* [WHAT TO WORK ON]: Your reply must contain the lines from the one with "Where should I" through the last line of the material, exact and complete, with no pictures and no other text.

* [SUPPLIED RECORDS]:
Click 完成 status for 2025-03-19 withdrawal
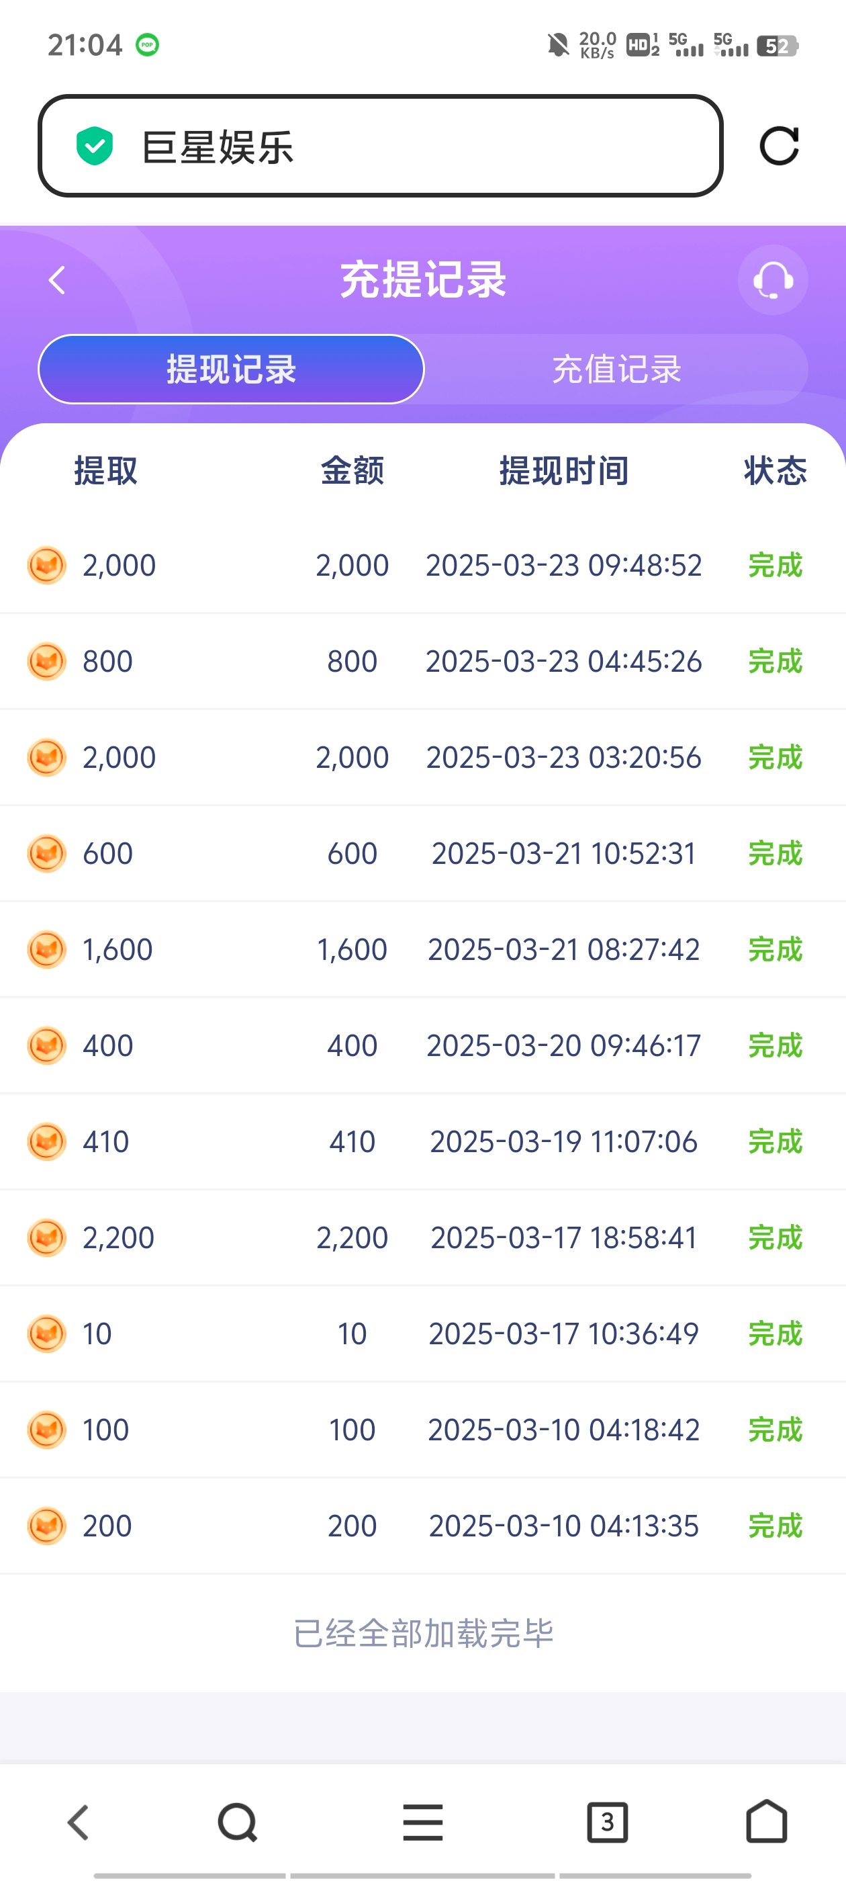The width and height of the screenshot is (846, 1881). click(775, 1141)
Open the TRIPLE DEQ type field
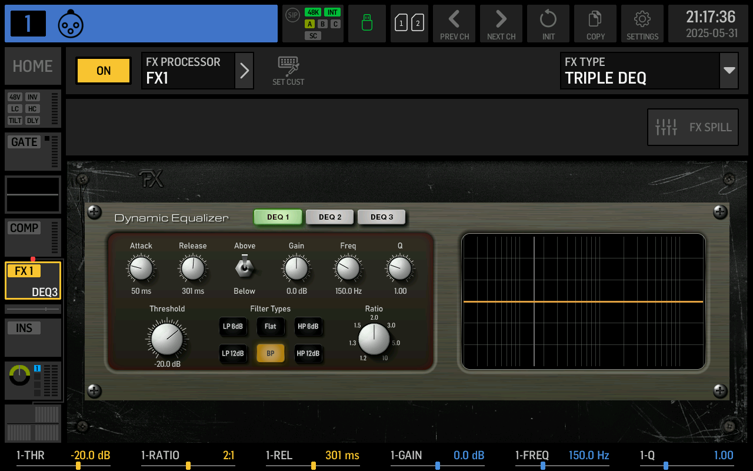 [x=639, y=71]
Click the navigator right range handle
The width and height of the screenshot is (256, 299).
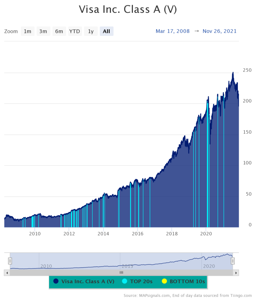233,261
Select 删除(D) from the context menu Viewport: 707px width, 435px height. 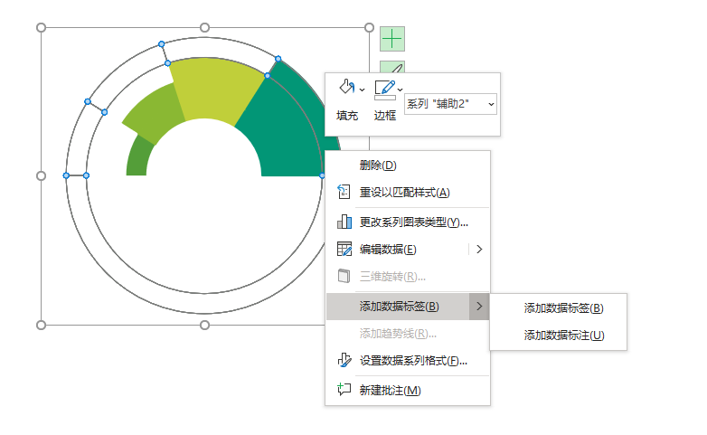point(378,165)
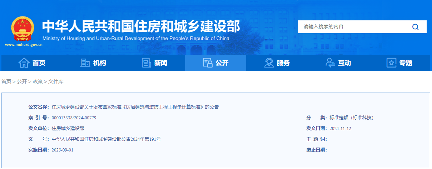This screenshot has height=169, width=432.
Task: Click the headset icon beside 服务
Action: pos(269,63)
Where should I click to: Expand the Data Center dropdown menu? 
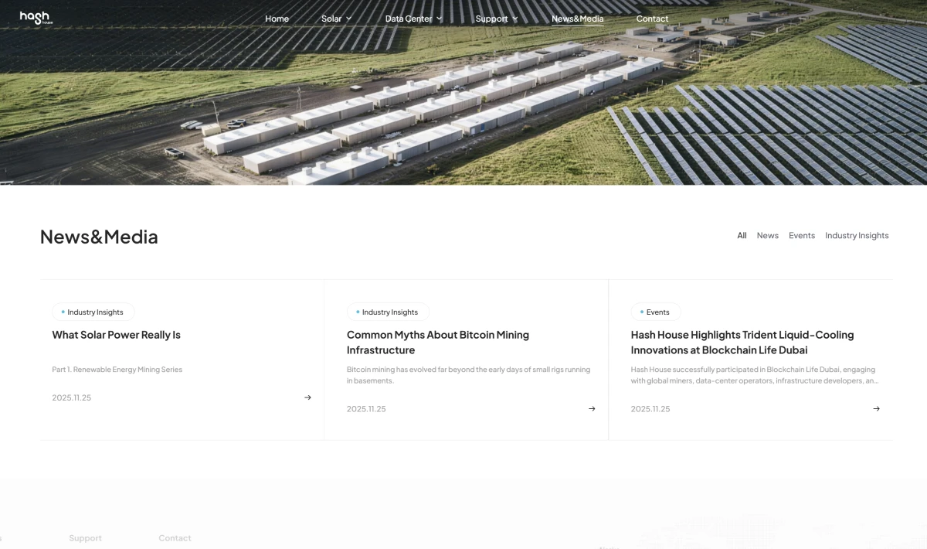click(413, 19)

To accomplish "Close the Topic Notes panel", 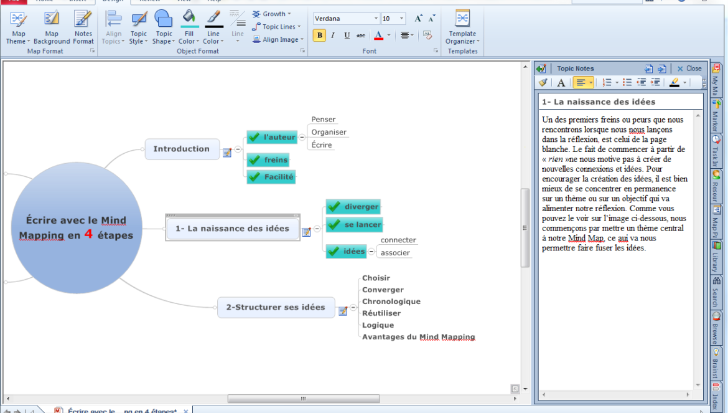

* [RESPONSE TO THE TASK]:
Where should I click to: Expand the Data Center dropdown menu? 
click(413, 19)

To accomplish "Close the Topic Notes panel", 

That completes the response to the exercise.